[Start of Attachment]

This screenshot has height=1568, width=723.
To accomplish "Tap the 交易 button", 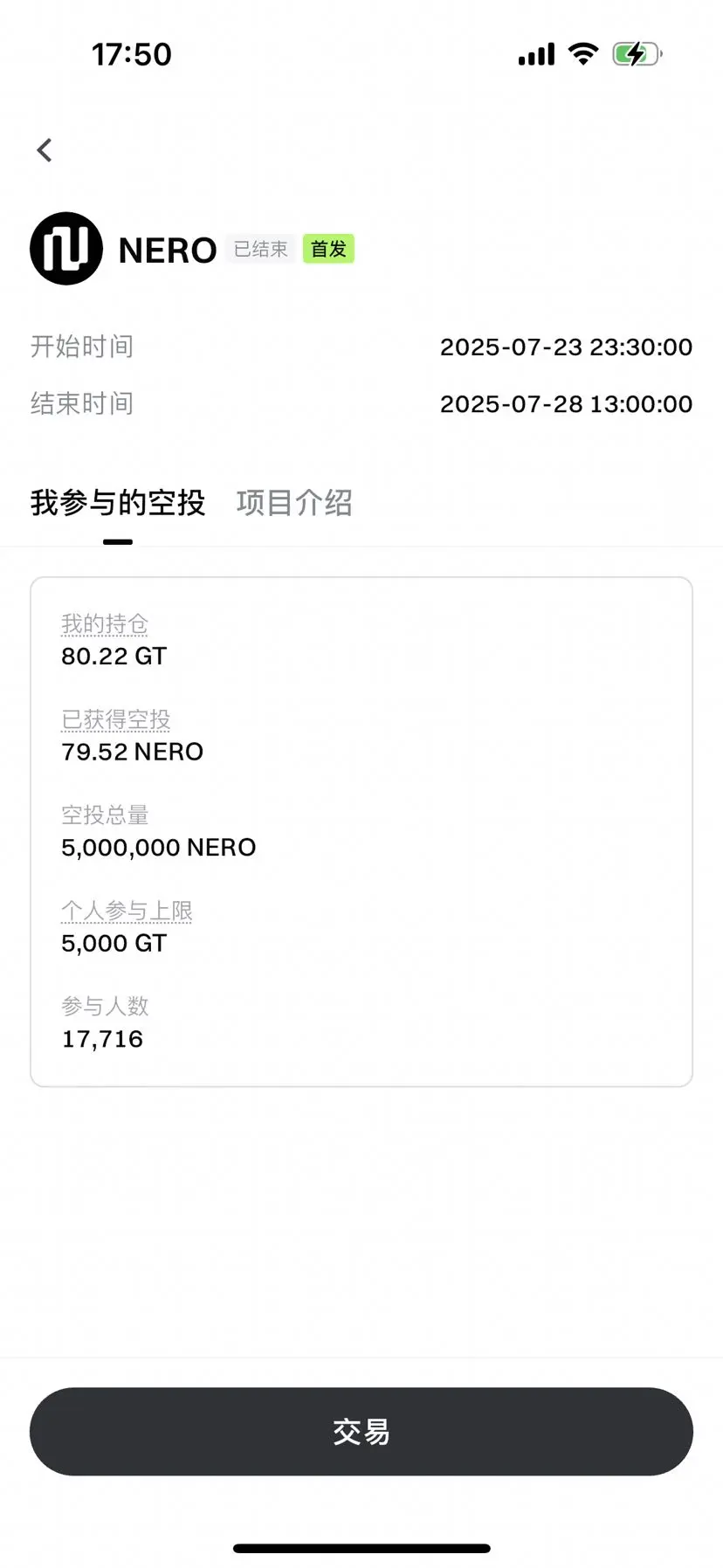I will [x=362, y=1432].
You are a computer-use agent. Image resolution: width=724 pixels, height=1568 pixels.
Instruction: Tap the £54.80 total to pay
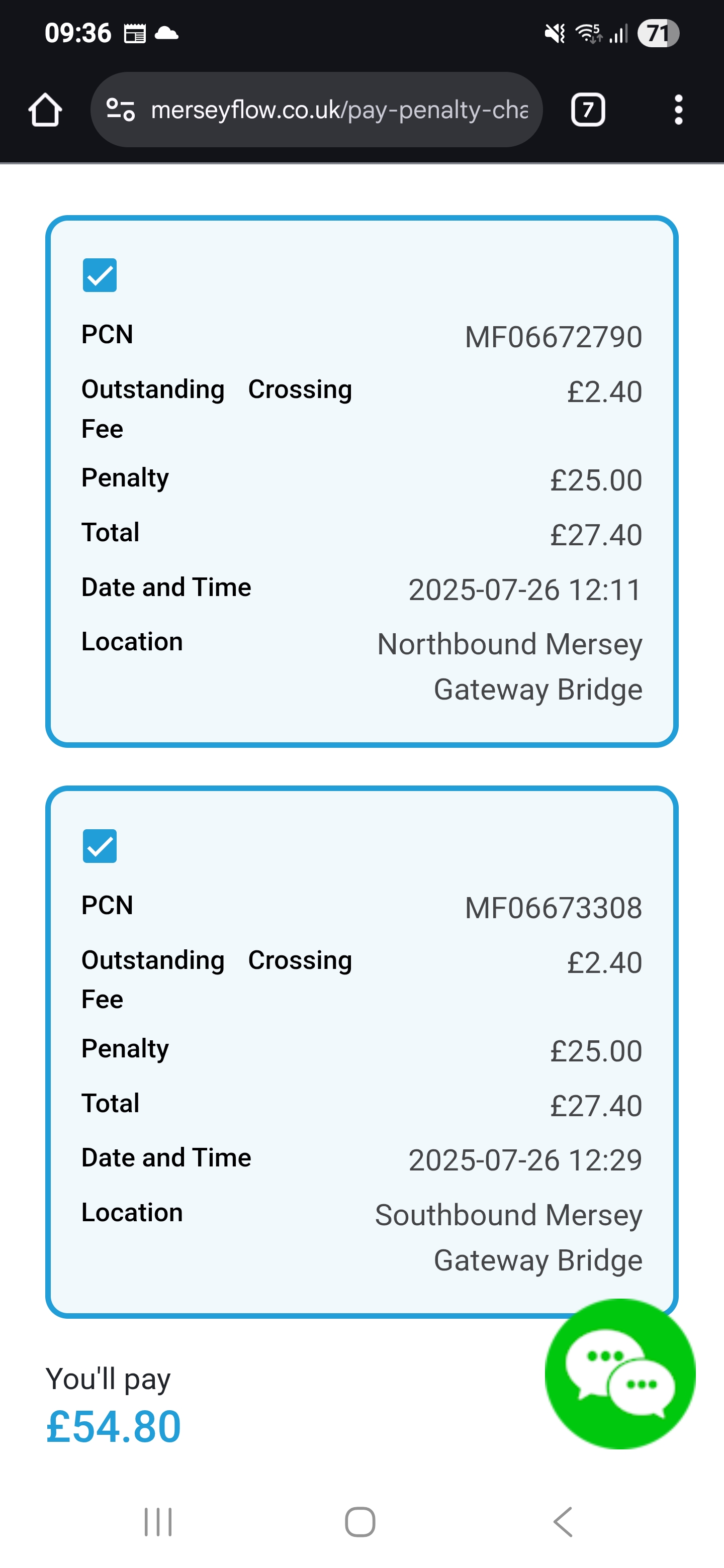(114, 1427)
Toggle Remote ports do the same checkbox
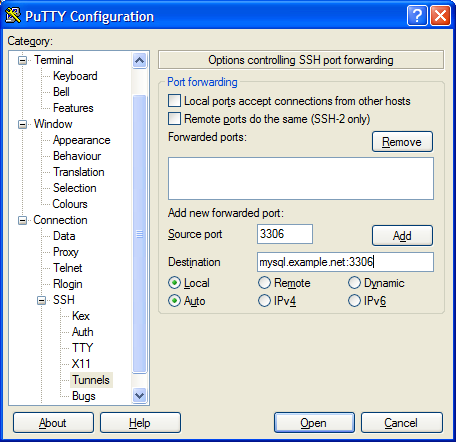 click(x=174, y=119)
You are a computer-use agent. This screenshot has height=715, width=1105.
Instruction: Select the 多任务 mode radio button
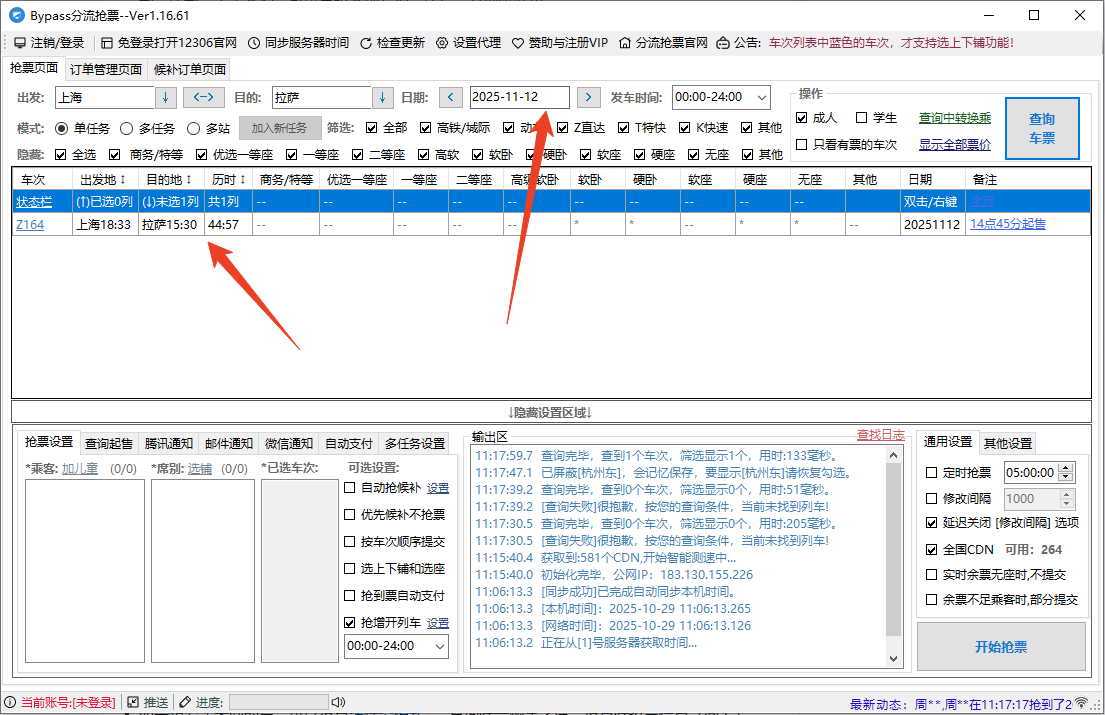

[End of Attachment]

No picture is to be included when the lines from the one containing "Toggle Remote ports do the same checkbox" through the end of the material above are output exactly; nothing else is written.

### Output for this task
Toggle Remote ports do the same checkbox
 click(x=174, y=119)
You are a computer-use agent. This screenshot has height=715, width=1105.
Instruction: Select the 多任务 mode radio button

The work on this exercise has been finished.